**What you should do:** The response should be a precise copy of every entry.

[Collected data]

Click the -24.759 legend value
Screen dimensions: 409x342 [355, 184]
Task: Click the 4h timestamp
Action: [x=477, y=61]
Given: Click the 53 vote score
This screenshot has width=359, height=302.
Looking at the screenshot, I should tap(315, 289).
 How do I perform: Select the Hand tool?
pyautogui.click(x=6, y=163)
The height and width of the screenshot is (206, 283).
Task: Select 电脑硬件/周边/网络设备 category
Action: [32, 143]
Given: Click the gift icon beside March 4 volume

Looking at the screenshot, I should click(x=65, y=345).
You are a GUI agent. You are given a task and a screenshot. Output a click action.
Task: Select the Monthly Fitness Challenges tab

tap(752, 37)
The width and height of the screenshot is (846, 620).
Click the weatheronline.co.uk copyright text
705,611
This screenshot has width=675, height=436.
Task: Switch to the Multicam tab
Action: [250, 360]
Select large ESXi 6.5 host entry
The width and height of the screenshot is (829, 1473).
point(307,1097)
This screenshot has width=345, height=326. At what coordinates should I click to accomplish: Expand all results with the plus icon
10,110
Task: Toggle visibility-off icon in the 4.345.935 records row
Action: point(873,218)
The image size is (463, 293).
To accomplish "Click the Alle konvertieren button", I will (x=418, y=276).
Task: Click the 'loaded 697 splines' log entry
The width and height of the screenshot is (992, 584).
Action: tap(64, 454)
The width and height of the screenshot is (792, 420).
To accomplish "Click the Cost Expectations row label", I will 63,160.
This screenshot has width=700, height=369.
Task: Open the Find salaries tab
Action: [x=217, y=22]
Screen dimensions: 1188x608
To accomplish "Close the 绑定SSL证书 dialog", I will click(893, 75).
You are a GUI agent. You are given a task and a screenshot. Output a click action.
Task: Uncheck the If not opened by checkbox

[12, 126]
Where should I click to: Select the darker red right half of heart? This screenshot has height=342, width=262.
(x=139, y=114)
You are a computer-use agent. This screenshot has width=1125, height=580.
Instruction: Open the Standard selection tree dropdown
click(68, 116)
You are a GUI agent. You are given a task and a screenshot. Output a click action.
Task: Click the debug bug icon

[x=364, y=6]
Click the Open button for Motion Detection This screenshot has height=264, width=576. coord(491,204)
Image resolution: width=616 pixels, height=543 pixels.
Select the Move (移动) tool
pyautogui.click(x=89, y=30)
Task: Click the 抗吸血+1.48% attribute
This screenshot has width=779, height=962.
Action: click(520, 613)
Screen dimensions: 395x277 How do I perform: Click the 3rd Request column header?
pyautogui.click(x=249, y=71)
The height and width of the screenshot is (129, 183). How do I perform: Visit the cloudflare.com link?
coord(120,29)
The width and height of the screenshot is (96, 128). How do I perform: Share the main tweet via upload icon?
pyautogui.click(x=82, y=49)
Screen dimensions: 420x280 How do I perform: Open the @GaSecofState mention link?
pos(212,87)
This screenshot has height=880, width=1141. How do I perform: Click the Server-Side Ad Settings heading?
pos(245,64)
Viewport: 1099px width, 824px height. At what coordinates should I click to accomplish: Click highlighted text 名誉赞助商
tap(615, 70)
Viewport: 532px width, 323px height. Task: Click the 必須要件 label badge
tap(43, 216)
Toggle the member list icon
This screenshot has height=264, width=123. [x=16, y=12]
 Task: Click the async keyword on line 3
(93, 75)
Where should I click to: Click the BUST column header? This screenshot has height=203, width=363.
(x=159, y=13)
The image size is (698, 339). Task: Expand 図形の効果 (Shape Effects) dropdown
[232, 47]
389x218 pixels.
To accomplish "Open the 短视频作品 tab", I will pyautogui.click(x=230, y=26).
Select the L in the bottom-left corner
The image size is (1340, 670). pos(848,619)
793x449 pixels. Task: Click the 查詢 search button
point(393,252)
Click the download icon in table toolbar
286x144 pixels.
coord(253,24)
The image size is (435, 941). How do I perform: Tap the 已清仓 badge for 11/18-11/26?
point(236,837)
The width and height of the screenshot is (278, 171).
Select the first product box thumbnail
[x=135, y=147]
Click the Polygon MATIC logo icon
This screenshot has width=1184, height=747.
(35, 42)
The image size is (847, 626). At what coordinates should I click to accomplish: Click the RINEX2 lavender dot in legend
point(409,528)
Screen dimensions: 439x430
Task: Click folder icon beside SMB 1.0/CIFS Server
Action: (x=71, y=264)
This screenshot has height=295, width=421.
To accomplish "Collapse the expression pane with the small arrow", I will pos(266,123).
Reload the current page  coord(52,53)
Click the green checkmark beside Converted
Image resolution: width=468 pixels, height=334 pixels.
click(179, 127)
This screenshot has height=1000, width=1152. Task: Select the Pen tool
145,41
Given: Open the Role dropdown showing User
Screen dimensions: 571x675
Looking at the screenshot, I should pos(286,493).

**Output for this task:**
Click the -24.759 legend value
Screen dimensions: 409x342 [355, 184]
Task: Click the 4h timestamp
Action: [x=477, y=61]
Given: Click the 53 vote score
This screenshot has width=359, height=302.
Looking at the screenshot, I should tap(315, 289).
 How do I perform: Select the Hand tool?
pyautogui.click(x=6, y=163)
The height and width of the screenshot is (206, 283).
Task: Select 电脑硬件/周边/网络设备 category
Action: [32, 143]
Given: Click the gift icon beside March 4 volume

Looking at the screenshot, I should click(x=65, y=345).
You are a GUI agent. You are given a task and a screenshot. Output a click action.
Task: Select the Monthly Fitness Challenges tab

tap(752, 37)
The width and height of the screenshot is (846, 620).
Click the weatheronline.co.uk copyright text
705,611
This screenshot has width=675, height=436.
Task: Switch to the Multicam tab
Action: [250, 360]
Select large ESXi 6.5 host entry
The width and height of the screenshot is (829, 1473).
point(307,1097)
This screenshot has width=345, height=326. At what coordinates should I click to accomplish: Expand all results with the plus icon
10,110
Task: Toggle visibility-off icon in the 4.345.935 records row
Action: point(873,218)
The image size is (463, 293).
To accomplish "Click the Alle konvertieren button", I will (x=418, y=276).
Task: Click the 'loaded 697 splines' log entry
The width and height of the screenshot is (992, 584).
Action: tap(64, 454)
The width and height of the screenshot is (792, 420).
To accomplish "Click the Cost Expectations row label", I will 63,160.
This screenshot has width=700, height=369.
Task: Open the Find salaries tab
Action: [x=217, y=22]
Screen dimensions: 1188x608
To accomplish "Close the 绑定SSL证书 dialog", I will click(893, 75).
You are a GUI agent. You are given a task and a screenshot. Output a click action.
Task: Uncheck the If not opened by checkbox

[12, 126]
Where should I click to: Select the darker red right half of heart? This screenshot has height=342, width=262.
(x=139, y=114)
You are a computer-use agent. This screenshot has width=1125, height=580.
Instruction: Open the Standard selection tree dropdown
click(68, 116)
You are a GUI agent. You are given a task and a screenshot. Output a click action.
Task: Click the debug bug icon

[x=364, y=6]
Click the Open button for Motion Detection This screenshot has height=264, width=576. coord(491,204)
Image resolution: width=616 pixels, height=543 pixels.
Select the Move (移动) tool
pyautogui.click(x=89, y=30)
Task: Click the 抗吸血+1.48% attribute
This screenshot has width=779, height=962.
Action: click(520, 613)
Screen dimensions: 395x277 How do I perform: Click the 3rd Request column header?
pyautogui.click(x=249, y=71)
The height and width of the screenshot is (129, 183). How do I perform: Visit the cloudflare.com link?
coord(120,29)
The width and height of the screenshot is (96, 128). How do I perform: Share the main tweet via upload icon?
pyautogui.click(x=82, y=49)
Screen dimensions: 420x280 How do I perform: Open the @GaSecofState mention link?
pos(212,87)
This screenshot has height=880, width=1141. How do I perform: Click the Server-Side Ad Settings heading?
pos(245,64)
Viewport: 1099px width, 824px height. At what coordinates should I click to accomplish: Click highlighted text 名誉赞助商
tap(615, 70)
Viewport: 532px width, 323px height. Task: Click the 必須要件 label badge
tap(43, 216)
Toggle the member list icon
This screenshot has height=264, width=123. [x=16, y=12]
 Task: Click the async keyword on line 3
(93, 75)
Where should I click to: Click the BUST column header? This screenshot has height=203, width=363.
(x=159, y=13)
The image size is (698, 339). Task: Expand 図形の効果 (Shape Effects) dropdown
[232, 47]
389x218 pixels.
To accomplish "Open the 短视频作品 tab", I will pyautogui.click(x=230, y=26).
Select the L in the bottom-left corner
The image size is (1340, 670). pos(848,619)
793x449 pixels. Task: Click the 查詢 search button
point(393,252)
Click the download icon in table toolbar
286x144 pixels.
coord(253,24)
The image size is (435, 941). How do I perform: Tap the 已清仓 badge for 11/18-11/26?
point(236,837)
The width and height of the screenshot is (278, 171).
Select the first product box thumbnail
[x=135, y=147]
Click the Polygon MATIC logo icon
This screenshot has width=1184, height=747.
(35, 42)
The image size is (847, 626). At what coordinates should I click to accomplish: Click the RINEX2 lavender dot in legend
point(409,528)
Screen dimensions: 439x430
Task: Click folder icon beside SMB 1.0/CIFS Server
Action: (x=71, y=264)
This screenshot has height=295, width=421.
To accomplish "Collapse the expression pane with the small arrow", I will pos(266,123).
Reload the current page  coord(52,53)
Click the green checkmark beside Converted
Image resolution: width=468 pixels, height=334 pixels.
click(179, 127)
This screenshot has height=1000, width=1152. Task: Select the Pen tool
145,41
Given: Open the Role dropdown showing User
Screen dimensions: 571x675
Looking at the screenshot, I should pos(286,493).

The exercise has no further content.